● **Problem statement**:
After finding the line containing "[List view] (1654, 335)" below, please output that line and each following one through the line containing "https://creativecommons.org/licenses/by-sa/3.0 (266, 621)", exactly as written.

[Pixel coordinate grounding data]
=== Section Start ===
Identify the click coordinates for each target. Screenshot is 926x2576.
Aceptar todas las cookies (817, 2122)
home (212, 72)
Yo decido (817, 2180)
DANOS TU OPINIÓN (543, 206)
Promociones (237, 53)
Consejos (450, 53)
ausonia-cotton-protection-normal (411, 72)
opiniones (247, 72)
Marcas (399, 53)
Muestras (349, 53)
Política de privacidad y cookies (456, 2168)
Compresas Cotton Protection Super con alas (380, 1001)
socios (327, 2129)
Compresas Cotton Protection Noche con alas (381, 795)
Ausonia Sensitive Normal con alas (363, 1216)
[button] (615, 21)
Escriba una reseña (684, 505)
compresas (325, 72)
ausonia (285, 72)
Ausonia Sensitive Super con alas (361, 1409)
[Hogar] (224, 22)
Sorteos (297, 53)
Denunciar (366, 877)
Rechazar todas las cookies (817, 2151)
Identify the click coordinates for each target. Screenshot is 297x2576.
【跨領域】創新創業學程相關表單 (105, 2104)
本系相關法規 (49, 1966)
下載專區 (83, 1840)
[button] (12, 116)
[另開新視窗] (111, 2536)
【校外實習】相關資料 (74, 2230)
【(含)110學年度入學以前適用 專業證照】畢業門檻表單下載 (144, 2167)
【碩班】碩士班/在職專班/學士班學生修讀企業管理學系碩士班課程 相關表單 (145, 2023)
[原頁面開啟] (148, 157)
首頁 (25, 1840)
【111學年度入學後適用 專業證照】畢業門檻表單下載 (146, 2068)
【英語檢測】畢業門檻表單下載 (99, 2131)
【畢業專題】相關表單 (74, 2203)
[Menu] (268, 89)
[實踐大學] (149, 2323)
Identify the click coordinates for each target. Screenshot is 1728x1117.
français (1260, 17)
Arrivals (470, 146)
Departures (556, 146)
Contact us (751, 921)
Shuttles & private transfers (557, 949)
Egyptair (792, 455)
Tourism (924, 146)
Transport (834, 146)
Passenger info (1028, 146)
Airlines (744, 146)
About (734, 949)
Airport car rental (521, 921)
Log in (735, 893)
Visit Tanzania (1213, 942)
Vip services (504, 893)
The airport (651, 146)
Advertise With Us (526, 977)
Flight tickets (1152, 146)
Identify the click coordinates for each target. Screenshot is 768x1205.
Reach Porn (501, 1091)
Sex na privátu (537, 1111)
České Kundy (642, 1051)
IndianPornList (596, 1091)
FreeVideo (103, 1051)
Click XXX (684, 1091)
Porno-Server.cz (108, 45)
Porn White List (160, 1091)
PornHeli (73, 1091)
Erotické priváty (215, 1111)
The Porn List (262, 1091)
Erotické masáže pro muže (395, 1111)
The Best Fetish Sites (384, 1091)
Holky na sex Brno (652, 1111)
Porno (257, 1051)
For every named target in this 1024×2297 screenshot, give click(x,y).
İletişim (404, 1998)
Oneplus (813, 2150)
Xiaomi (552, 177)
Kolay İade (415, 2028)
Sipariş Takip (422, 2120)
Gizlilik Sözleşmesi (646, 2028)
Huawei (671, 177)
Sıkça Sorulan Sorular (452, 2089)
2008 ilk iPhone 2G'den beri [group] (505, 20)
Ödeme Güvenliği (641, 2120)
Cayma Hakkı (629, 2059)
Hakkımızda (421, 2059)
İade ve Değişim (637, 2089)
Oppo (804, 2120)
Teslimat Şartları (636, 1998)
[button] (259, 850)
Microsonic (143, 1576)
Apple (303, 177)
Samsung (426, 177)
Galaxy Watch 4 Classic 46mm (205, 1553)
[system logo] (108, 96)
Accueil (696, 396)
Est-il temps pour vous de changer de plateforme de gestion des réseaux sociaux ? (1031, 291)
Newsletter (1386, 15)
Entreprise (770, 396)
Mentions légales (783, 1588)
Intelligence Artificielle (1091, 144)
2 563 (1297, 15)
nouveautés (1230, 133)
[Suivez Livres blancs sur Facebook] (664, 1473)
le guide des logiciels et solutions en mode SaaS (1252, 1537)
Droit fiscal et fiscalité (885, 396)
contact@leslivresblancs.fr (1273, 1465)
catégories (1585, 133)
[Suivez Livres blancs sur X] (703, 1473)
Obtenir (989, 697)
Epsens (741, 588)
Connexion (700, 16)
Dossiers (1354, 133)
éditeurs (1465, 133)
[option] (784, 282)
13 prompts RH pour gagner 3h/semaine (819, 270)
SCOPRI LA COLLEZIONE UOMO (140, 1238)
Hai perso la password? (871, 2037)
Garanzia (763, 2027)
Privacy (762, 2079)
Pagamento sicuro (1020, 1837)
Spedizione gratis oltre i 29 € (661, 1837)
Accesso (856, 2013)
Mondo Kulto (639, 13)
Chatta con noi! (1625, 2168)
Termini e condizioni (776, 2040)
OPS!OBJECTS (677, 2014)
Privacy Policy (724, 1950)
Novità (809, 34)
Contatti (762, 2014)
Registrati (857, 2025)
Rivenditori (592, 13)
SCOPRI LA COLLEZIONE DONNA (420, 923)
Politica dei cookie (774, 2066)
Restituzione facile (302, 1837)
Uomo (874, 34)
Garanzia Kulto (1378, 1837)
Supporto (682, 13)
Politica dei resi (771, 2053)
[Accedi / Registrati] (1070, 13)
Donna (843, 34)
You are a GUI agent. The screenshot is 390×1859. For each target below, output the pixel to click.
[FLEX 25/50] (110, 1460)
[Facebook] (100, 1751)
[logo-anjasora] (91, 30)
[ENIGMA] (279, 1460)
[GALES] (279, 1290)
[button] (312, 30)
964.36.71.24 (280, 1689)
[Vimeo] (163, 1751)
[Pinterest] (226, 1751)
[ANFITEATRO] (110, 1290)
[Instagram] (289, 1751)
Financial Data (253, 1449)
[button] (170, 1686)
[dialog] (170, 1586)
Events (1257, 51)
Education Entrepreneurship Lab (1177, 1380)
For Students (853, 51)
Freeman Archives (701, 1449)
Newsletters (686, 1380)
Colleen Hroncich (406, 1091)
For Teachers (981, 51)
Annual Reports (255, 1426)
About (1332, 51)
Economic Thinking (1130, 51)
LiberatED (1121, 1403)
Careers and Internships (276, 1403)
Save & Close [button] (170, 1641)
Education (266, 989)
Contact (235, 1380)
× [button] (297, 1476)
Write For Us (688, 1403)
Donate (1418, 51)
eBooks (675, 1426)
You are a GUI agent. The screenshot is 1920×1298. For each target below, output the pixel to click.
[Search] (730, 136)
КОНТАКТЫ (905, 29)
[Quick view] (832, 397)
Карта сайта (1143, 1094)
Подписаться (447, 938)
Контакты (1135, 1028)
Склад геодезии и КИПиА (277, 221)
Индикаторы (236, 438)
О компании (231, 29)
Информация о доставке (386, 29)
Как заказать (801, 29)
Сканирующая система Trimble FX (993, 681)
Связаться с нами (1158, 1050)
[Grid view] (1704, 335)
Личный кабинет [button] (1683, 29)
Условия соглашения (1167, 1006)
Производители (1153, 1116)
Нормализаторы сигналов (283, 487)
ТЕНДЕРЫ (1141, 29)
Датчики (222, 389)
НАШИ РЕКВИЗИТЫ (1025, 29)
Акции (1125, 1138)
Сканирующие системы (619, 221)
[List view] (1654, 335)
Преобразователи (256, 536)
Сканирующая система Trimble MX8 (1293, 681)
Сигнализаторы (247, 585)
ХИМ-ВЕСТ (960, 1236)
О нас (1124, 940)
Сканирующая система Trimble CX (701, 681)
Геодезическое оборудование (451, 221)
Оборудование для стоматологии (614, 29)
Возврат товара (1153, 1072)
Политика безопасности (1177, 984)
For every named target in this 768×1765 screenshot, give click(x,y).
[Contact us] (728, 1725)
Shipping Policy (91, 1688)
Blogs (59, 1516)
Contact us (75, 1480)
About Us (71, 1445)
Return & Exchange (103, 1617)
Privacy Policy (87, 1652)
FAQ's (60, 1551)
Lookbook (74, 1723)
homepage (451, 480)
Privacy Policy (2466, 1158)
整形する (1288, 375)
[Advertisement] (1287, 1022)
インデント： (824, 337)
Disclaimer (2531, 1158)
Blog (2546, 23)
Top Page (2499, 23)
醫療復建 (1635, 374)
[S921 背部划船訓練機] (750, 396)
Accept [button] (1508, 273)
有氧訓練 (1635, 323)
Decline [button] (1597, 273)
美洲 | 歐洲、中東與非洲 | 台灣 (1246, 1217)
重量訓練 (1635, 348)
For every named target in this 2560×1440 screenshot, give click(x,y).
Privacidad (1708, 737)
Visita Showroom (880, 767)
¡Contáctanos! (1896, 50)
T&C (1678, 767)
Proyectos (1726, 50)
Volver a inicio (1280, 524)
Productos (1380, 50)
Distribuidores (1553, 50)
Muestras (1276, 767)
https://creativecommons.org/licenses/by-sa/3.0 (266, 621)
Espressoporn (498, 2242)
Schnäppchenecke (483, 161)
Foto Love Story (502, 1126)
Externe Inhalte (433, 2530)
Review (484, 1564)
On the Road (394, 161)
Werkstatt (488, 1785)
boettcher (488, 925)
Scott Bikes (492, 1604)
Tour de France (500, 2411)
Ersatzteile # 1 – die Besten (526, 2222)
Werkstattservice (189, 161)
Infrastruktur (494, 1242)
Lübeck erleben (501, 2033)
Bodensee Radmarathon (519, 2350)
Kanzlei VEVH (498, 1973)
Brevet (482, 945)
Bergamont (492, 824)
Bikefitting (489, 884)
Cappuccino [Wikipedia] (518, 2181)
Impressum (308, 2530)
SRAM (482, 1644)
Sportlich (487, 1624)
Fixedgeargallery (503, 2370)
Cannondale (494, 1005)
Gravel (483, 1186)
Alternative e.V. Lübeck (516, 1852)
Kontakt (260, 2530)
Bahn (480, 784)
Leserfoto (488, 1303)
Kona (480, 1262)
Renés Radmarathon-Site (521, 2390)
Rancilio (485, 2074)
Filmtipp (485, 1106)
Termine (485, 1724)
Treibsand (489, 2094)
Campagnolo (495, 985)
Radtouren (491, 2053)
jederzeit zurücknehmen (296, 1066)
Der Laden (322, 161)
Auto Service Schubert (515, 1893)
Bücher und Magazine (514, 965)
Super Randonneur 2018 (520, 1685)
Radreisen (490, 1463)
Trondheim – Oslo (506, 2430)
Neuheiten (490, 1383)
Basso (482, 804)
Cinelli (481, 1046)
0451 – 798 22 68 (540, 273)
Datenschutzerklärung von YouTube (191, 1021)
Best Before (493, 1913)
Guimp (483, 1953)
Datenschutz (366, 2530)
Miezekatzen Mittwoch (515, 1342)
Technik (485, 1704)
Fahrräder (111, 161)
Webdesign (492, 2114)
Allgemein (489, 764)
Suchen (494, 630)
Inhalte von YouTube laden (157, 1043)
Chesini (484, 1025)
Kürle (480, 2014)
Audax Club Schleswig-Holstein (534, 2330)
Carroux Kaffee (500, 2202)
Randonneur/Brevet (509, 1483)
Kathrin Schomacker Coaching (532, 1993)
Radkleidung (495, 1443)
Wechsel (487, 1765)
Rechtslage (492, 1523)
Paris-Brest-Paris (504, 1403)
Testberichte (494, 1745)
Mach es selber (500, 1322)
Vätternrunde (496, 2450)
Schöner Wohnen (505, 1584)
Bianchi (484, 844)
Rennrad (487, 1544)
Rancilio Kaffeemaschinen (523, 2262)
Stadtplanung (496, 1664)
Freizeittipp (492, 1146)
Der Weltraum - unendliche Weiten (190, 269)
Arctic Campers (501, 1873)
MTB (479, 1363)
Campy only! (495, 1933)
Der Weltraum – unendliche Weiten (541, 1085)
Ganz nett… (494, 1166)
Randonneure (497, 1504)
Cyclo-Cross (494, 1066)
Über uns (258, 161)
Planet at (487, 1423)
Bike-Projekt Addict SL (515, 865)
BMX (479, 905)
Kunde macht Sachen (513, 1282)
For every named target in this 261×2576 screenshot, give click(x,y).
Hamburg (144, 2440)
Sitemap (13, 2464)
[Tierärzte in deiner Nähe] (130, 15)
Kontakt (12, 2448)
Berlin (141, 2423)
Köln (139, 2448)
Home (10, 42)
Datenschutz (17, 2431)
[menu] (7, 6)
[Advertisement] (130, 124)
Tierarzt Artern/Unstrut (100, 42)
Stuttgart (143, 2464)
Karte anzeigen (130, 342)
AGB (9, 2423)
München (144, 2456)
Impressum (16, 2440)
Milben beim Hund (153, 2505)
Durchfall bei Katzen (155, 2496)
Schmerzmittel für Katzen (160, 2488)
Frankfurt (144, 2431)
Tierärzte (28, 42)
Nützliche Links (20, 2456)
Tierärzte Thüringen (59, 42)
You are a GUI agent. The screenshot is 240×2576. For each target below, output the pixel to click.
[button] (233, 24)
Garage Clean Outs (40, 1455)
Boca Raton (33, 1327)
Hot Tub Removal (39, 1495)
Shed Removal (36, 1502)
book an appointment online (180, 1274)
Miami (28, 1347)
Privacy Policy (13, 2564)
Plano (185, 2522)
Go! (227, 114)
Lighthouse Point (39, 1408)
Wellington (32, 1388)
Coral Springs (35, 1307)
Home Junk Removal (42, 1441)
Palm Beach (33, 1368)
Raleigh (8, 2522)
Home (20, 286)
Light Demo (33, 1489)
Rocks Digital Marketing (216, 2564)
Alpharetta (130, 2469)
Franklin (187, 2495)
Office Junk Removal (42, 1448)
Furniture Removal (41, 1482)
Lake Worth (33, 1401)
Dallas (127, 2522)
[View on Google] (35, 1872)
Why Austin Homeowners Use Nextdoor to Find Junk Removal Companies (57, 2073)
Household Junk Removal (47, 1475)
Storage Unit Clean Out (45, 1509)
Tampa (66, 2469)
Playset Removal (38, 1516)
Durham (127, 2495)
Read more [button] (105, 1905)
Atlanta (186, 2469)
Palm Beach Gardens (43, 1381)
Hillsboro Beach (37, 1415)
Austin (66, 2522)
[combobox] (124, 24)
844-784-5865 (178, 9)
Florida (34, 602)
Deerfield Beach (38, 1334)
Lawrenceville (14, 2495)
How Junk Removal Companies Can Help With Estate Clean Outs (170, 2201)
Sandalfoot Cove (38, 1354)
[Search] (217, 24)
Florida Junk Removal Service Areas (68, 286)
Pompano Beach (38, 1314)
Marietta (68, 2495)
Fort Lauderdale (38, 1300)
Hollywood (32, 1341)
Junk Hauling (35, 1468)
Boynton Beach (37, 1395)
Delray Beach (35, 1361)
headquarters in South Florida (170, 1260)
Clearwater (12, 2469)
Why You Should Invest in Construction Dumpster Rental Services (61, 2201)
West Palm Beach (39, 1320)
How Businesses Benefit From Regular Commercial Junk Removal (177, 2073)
=== Section End ===
● **Task result**:
[List view] (1654, 335)
Преобразователи (256, 536)
Сканирующая система Trimble MX8 (1293, 681)
Сигнализаторы (247, 585)
ХИМ-ВЕСТ (960, 1236)
О нас (1124, 940)
Сканирующая система Trimble CX (701, 681)
Геодезическое оборудование (451, 221)
Оборудование для стоматологии (614, 29)
Возврат товара (1153, 1072)
Политика безопасности (1177, 984)
For every named target in this 768×1765 screenshot, give click(x,y).
[Contact us] (728, 1725)
Shipping Policy (91, 1688)
Blogs (59, 1516)
Contact us (75, 1480)
About Us (71, 1445)
Return & Exchange (103, 1617)
Privacy Policy (87, 1652)
FAQ's (60, 1551)
Lookbook (74, 1723)
homepage (451, 480)
Privacy Policy (2466, 1158)
整形する (1288, 375)
[Advertisement] (1287, 1022)
インデント： (824, 337)
Disclaimer (2531, 1158)
Blog (2546, 23)
Top Page (2499, 23)
醫療復建 (1635, 374)
[S921 背部划船訓練機] (750, 396)
Accept [button] (1508, 273)
有氧訓練 (1635, 323)
Decline [button] (1597, 273)
美洲 | 歐洲、中東與非洲 | 台灣 (1246, 1217)
重量訓練 (1635, 348)
For every named target in this 2560×1440 screenshot, give click(x,y).
Privacidad (1708, 737)
Visita Showroom (880, 767)
¡Contáctanos! (1896, 50)
T&C (1678, 767)
Proyectos (1726, 50)
Volver a inicio (1280, 524)
Productos (1380, 50)
Distribuidores (1553, 50)
Muestras (1276, 767)
https://creativecommons.org/licenses/by-sa/3.0 (266, 621)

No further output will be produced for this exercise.